The feared slowdown that was going to occur in the second half of the year in the European and Spanish economy is beginning to show the first signs of appearance. This Monday, the PMI indices of the old continent confirmed that industry this month experienced the biggest contraction in the last three years, while the service sector, which is holding on to expansionary ground, is beginning to weaken due to the wave of inflation and the tightening of monetary policy.
Germany and France are the countries for which there are the first alerts, although S&P warns that the slowdown in the rest of the continent is evident. Total Eurozone business activity fell at the strongest pace in eight months in July, marking weakness at the start of the third quarter.. A deterioration in forward-looking indicators, such as expectations regarding future activity and the volumes of new orders received, also suggests the possibility that the economic slowdown will intensify in the coming months, prompting companies to backtrack on hiring,” the company warned.

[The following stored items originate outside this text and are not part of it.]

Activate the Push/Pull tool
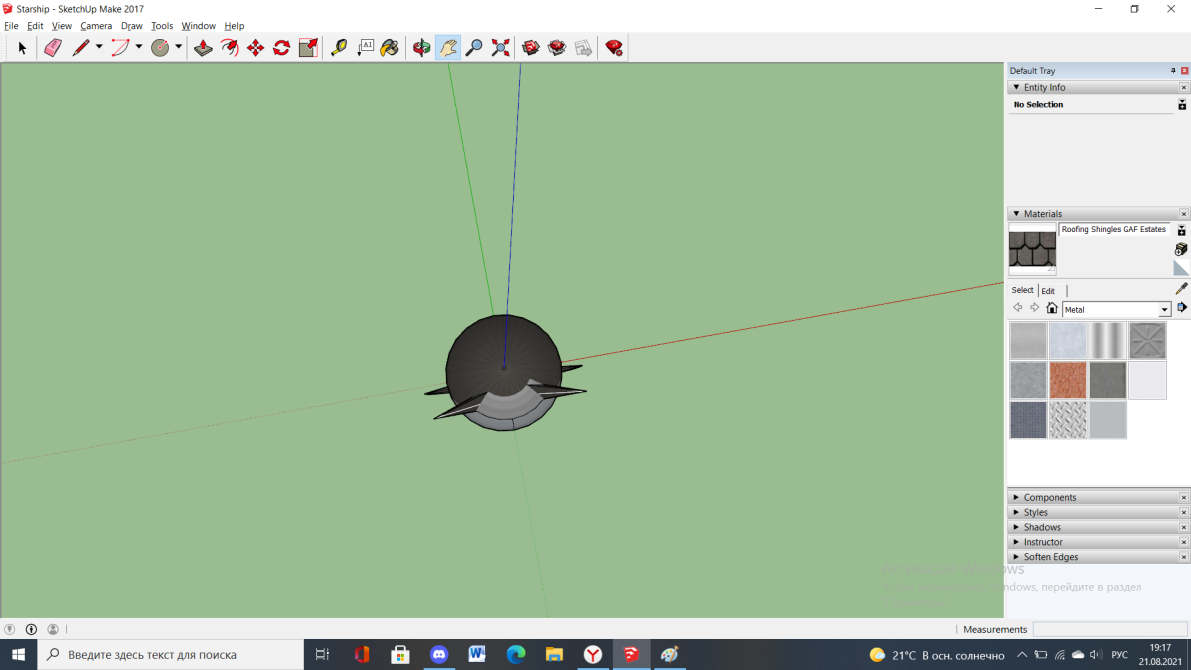The height and width of the screenshot is (670, 1191). 203,48
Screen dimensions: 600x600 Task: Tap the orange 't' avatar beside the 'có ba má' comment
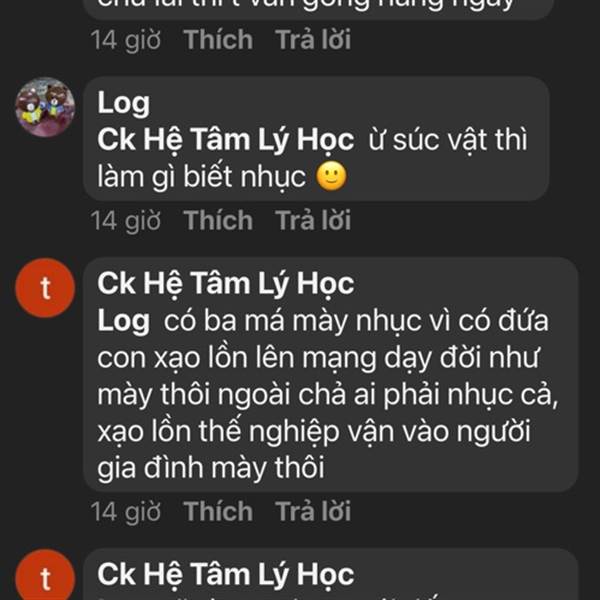(x=45, y=288)
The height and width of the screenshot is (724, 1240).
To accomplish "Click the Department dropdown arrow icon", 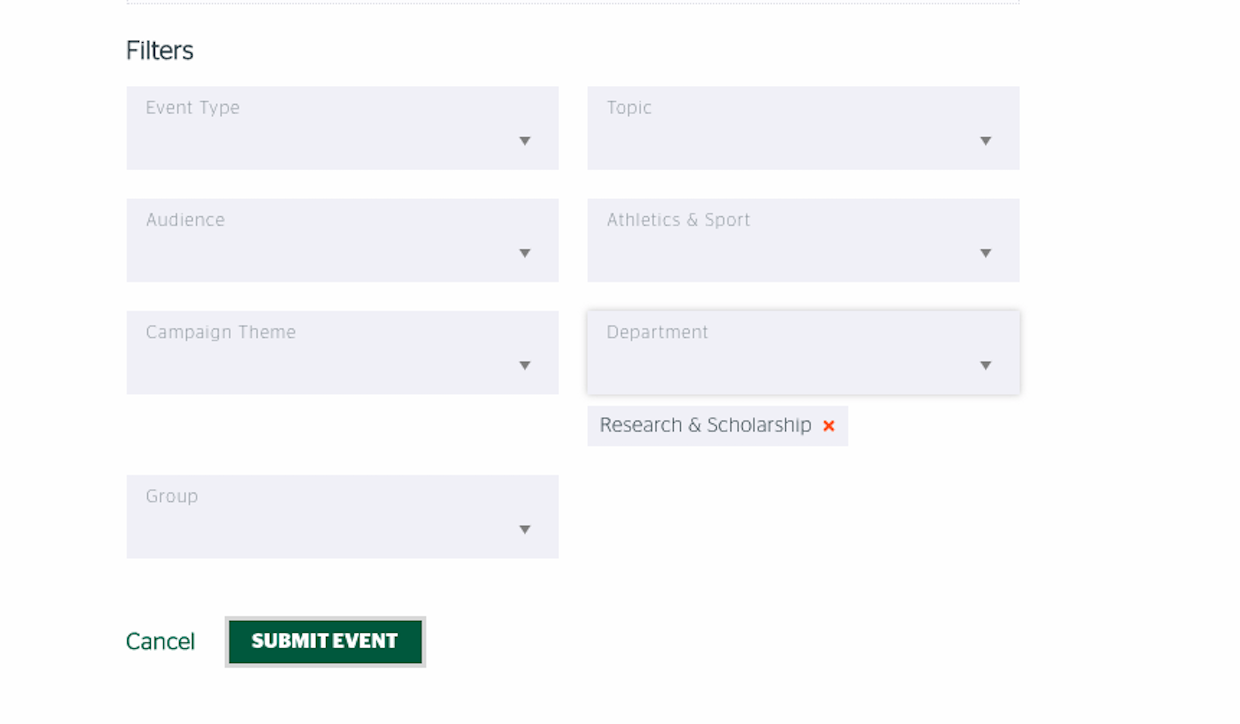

The PMI indices prepared by Standard & Poor's set the difference between growth and contraction in any economic sector at 50 points. In July, the Eurozone manufacturing sector index stood at 42.9 points, its lowest in the last 38 months, that is, in more than three years; while that of the services sector stood at 51.1 points, the lowest level in the last six months. The combination of both left the total activity index at 48.9 points, in alert territory.
European companies have verified this month that demand has suffered in a general way and new orders have fallen at an increasing rate, which indicates that they will try to reduce their activity even more in the coming months. “The worsening of the loss of new orders in the industrial sector, where one of the most intense declines since 2009 has been recorded, was accompanied by the first drop in new orders received in the services sector in the last seven months,” they explained.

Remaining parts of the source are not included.